Zwar ist die Strafkammer im rechtlichen Ansatz zutreffend davon ausgegangen, dass der minder schwere Fall nach § 177 Abs. 9 StGB vorrangig vor dem vertypten Strafmilderungsgrund des § 23 Abs. 2 StGB zu prüfen ist und das Tatgericht seiner konkreten Strafzumessung den wegen dieses Milderungsgrundes herabgesetzten Regelstrafrahmen erst zugrunde legen darf, wenn es die Anwendung des milderen Sonderstrafrahmens unter Berücksichtigung des vertypten Milderungsgrundes nicht für gerechtfertigt hält. Sie hat jedoch auch insoweit nicht die gebotene Gesamtbetrachtung vorgenommen. Die dem Angeklagten günstigen Strafzumessungsgesichtspunkte hat sie wiederum, anders als gefordert (s. oben aa)), nicht bei der Strafrahmenwahl, vielmehr erst im Rahmen der Strafzumessung im engeren Sinne gewürdigt. Bei Berücksichtigung des vertypten Milderungsgrundes des § 23 Abs. 2 StGB hat das Landgericht nicht erkennbar bedacht, dass dieser nicht isoliert den minder schweren Fall nach § 177 Abs. 9 StGB zu begründen braucht, sondern im Rahmen der die wesentlichen Umstände umfassenden Abwägung die Anwendung des Sonderstrafrahmens auch dann rechtfertigen kann, wenn er zu den - hier nicht gewürdigten - allgemeinen Milderungsgründen hinzutritt (vgl. BGH, Beschluss vom 17. Oktober 2017 - 3 StR 423/17, NStZ-RR 2018, 104 mwN).

Dass die Strafkammer in den Fällen 2 und 3 die Untergrenze des nach § 23 Abs. 2, § 49 Abs. 1 StGB reduzierten Strafrahmens des § 177 Abs. 5 StGB unzutreffend mit „Geldstrafe“ anstelle Freiheitsstrafe von drei Monaten bestimmt hat, beschwert jedenfalls den Angeklagten nicht. Deshalb kann dahinstehen, ob es sich bei dieser Angabe nur um eine missverständliche Formulierung handelt. Denn wegen der Bezugnahme auf § 47 Abs. 2 StGB könnte sie auch dahin zu verstehen sein, dass der Strafrahmen bei einer Geldstrafe von 90 Tagessätzen beginnt, falls das Tatgericht unter den dort normierten Voraussetzungen anstelle der an sich vorgesehenen Freiheitsstrafe von mindestens drei Monaten eine entsprechende Geldstrafe verhängt.
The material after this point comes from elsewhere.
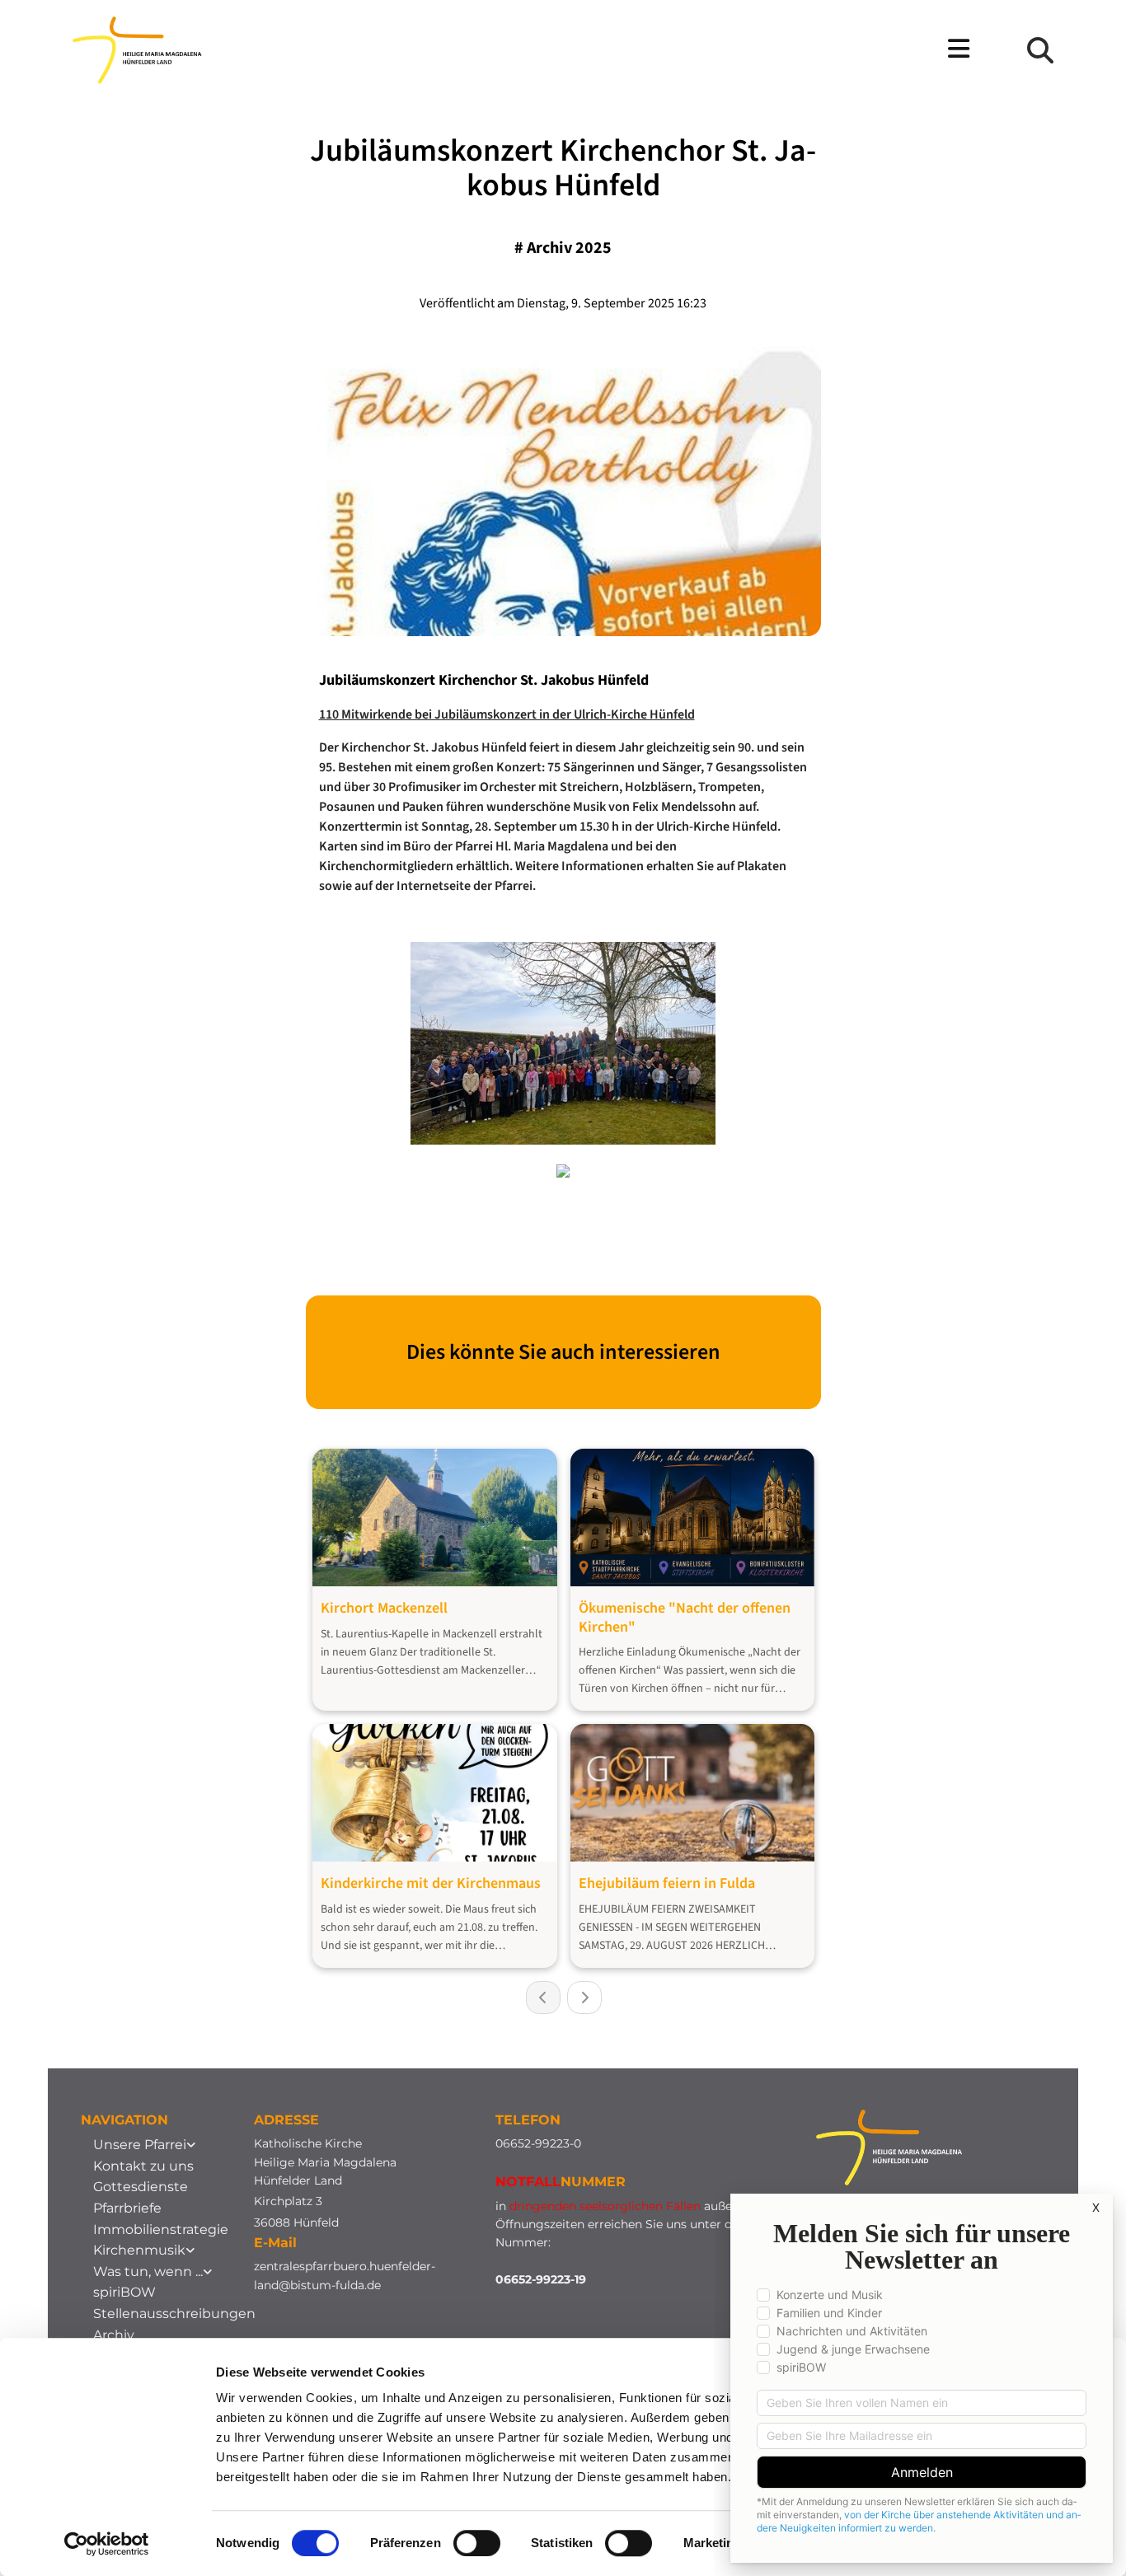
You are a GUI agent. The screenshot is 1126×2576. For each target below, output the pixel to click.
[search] (1040, 50)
b) Das Urteil beruht auf den aufgezeigten Rechtsfehlern (s. § 337 Abs. 1 StPO). Für keinen der drei Fälle kann ausgeschlossen werden, dass die Strafkammer einen minder schweren Fall der sexuellen Nötigung angenommen und deshalb auf eine mildere Einzelstrafe erkannt hätte, wenn sie eine rechtsfehlerfreie Gesamtbetrachtung vorgenommen hätte. Dabei kommt es nicht darauf an, ob sie in den Fällen 2 und 3 mildere Einzelstrafen festgesetzt hätte, wenn sie der konkreten Strafbemessung den Sonderstrafrahmen des § 177 Abs. 9 StGB (Freiheitsstrafe von sechs Monaten bis zu zehn Jahren) anstelle des - unzutreffend angegebenen - nach § 23 Abs. 2, § 49 Abs. 1 StGB herabgesetzten Regelstrafrahmens des § 177 Abs. 5 StGB („Geldstrafe ... oder Freiheitsstrafe bis zu elf Jahren und drei Monaten“) zugrunde gelegt hätte. Denn es ist nicht vollends auszuschließen, dass die Strafkammer die beiden Strafrahmenmilderungen kumulativ vorgenommen und somit die Strafuntergrenze auf einen Monat Freiheitsstrafe, die Strafobergrenze auf sieben Jahre und sechs Monate Freiheitsstrafe bestimmt hätte.

c) Die Einzelstrafen unterliegen infolgedessen der Aufhebung, was der Gesamtstrafe die Grundlage entzieht. Die zugehörigen Feststellungen bleiben hingegen von den Wertungsfehlern unberührt, so dass sie bestehen bleiben können (vgl. § 353 Abs. 2 StPO). Weitergehende Feststellungen, die den bislang getroffenen nicht widersprechen, sind möglich.